I am rereading a book I read a year ago. The book is UnMarketing by Scott Stratten. Scott Stratten is a self professed Twitterholic, having built a huge following there, I think it is fair to call him a thought leader on the platform. His book details numerous examples of Twitter successes and major fails and he has chronicled many more examples as screenshots and photos on his Facebook page. While Twitter is his real home, Stratten’s book touches on other networks and good etiquette and best practices in Social Media in general. I first became aware of him because other people on Twitter were talking about him, which led me to discover he had a book.
UnMarketing is not only the book’s title but also Stratten’s Twitter handle: @unmarketing. The idea of UnMarketing is defined right on the book’s cover: “Stop Marketing. Start engaging.”
This is a concept I take seriously in my use of social media both personally an professionally. Social media’s potential is so great but often times we use it like a dull knife. We forget about forging connections and building relationships and instead just spout and post hoping someone is paying attention. Stratten’s book and his work, I believe, are about getting us to sharpen the knife and to be effective in being “social” with social media.
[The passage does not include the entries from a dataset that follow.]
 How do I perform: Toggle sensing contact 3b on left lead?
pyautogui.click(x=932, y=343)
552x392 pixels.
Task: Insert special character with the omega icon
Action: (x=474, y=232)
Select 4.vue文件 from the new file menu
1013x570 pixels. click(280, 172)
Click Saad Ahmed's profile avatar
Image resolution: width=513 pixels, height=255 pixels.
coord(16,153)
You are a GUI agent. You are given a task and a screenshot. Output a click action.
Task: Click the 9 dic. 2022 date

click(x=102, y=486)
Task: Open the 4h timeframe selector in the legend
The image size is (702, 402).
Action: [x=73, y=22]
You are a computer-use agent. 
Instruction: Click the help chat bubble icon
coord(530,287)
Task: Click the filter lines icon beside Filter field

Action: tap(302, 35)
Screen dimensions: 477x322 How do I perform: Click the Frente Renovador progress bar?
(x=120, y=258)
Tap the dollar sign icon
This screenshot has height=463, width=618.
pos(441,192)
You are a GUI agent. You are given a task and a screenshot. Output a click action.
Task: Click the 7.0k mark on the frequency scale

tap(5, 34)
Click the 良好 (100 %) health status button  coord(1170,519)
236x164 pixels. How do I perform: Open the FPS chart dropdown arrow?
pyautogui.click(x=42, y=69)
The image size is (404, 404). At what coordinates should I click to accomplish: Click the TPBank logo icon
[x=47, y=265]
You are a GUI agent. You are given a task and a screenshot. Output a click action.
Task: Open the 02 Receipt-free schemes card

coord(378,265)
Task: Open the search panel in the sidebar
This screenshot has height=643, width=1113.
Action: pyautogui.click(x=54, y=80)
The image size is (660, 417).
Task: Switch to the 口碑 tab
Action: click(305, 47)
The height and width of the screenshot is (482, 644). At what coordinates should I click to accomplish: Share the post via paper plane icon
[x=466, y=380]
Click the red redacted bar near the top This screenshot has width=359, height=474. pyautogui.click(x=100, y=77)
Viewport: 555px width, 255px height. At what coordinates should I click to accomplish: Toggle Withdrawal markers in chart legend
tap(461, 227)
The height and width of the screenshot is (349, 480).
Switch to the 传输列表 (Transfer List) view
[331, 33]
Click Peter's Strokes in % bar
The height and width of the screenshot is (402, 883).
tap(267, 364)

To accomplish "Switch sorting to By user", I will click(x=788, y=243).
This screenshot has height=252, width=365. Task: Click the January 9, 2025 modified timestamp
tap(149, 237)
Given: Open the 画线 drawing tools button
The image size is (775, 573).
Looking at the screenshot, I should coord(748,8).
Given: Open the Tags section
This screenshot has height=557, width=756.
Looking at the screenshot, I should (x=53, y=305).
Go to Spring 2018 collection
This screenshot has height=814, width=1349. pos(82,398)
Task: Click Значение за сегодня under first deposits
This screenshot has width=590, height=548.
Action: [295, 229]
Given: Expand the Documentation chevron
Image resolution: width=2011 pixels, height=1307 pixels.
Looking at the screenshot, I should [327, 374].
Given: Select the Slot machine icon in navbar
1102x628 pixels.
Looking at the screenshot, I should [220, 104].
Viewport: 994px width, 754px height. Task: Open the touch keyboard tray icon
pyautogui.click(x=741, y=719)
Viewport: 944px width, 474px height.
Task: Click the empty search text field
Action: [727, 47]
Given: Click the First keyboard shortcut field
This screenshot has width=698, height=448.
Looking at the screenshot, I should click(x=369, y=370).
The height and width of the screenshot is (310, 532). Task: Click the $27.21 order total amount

One idea from the book that really resonates with me is the idea of building up your social currency.
“Think of it this way: You wouldn’t open a business bank account and ask to withdraw $5,000 without depositing anything.”
The emphasis here is that you have to “invest in something before withdrawing”. Stratten says he sent 10,000 tweets before trying to pitch something to his followers. And then when he did pitch something to them they were hungry for it, they trusted the source and they valued what he was offering. I think he has nailed this idea on the head. If you offer value to the people who follow you, you engage them and this is half the battle maybe even 76% of it. It’s hard to cut through the clutter these days; as a producer of content, the promoter of a cause, or a marketer you need to give me a reason to care.